Cuando se analizan las adicciones desde el punto de vista familiar
intenta llegarse más allá de este círculo superficial para encontrar la
función que cumplen como reguladoras de la vida familiar. El
consumo excesivo de alcohol es un instrumento que confiere enorme
poder al bebedor. Por un lado, quien bebe puede permitirse
comportamientos vetados para los demás, pues durante la
intoxicación uno no es responsable de lo que hace y dice. Puesto que
el problema de la bebida es grave, el bebedor recibe mucha atención
de la familia, lo que incluye asumir sus responsabilidades y tareas. Y
aunque parezca paradójico, estabiliza las relaciones de pareja porque
despista de otros conflictos, muchas veces por miedo a provocar el
consumo, o simplemente porque el problema del consumo es más
grave y ensombrece los demás. Quizá esto explique la estabilidad de
las familias con un miembro alcohólico de larga duración.
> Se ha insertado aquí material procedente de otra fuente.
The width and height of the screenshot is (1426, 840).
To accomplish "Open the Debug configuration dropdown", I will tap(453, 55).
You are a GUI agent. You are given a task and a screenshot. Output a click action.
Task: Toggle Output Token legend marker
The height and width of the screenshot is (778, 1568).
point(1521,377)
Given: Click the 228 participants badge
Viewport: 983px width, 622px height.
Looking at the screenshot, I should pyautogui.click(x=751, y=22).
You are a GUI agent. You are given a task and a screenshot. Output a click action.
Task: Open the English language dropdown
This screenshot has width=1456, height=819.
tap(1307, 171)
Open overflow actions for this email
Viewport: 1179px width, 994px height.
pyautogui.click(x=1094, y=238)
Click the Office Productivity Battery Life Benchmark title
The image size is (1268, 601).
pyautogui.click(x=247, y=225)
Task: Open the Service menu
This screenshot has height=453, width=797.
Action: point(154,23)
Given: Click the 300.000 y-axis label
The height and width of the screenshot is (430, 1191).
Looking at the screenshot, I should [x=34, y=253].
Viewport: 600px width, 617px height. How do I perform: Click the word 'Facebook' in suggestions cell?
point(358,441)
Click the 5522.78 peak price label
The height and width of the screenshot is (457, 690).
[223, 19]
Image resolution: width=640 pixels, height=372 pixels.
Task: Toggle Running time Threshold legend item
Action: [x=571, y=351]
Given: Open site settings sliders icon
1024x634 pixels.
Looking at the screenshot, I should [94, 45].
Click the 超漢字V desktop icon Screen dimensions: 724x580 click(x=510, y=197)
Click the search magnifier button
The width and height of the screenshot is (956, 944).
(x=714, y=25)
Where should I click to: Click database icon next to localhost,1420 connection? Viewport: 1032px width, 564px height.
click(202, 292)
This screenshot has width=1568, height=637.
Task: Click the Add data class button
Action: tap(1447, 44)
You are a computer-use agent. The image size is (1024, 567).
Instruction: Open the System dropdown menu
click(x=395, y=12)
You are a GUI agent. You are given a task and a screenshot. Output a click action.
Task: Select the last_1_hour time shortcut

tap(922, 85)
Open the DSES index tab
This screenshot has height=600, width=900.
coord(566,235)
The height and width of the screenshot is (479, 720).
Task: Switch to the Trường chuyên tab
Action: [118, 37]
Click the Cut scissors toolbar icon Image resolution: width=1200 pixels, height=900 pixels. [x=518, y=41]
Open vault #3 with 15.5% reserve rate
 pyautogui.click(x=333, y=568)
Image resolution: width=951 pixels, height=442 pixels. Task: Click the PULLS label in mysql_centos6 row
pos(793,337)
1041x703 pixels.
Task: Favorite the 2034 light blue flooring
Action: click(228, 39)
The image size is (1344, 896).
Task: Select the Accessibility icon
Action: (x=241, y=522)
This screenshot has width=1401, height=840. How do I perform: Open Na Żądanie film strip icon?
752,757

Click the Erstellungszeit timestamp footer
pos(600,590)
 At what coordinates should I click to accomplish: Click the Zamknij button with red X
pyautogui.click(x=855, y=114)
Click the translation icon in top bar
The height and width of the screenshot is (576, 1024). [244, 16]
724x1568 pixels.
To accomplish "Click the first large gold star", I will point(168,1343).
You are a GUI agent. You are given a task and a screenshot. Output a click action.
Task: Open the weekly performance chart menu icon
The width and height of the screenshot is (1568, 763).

En el caso de Carlota y Julián, ella se encuentra ante la decisión de
seguir con la carga que supone la bebida o romper la relación. Un
terapeuta sistémico se interesaría tal vez por las cosas que podría
hacer Carlota durante los próximos dos fines de semana para
provocarle a Julián un exceso de bebida, y quizá le pediría como
tarea entre sesiones que lo intentara al menos una vez. Si Julián
estuviera también presente en la consulta, podría recibir la indicación
de averiguar, de entre todas las cosas que Carlota haga durante los
fines de semana, cuáles de ellas son “los deberes”, es decir, cuales
están deliberadamente destinadas a hacerle beber (este es un
excelente ejemplo de cómo una prescripción a dos implicados en el
mismo problema es incomparablemente más potente que la
prescripción a uno solo de ellos). La situación en la que les coloca el
terapeuta con este mandato desmantela el trascurso habitual de la
conducta de beber de Julián, lo que obliga a ambos a posicionarse
ante el problema de una forma diferente. De esa nueva posición
dependerá lo que ocurra en la sesión siguiente.

[8] El concepto de psicopatología como pobreza en las posibilidades de reacción no es


exclusivo de las terapias humanistas. La terapia ACT lo recoge y sistematiza con el nombre
de trastorno de evitación experiencial (Luciano y Hayes, 2001).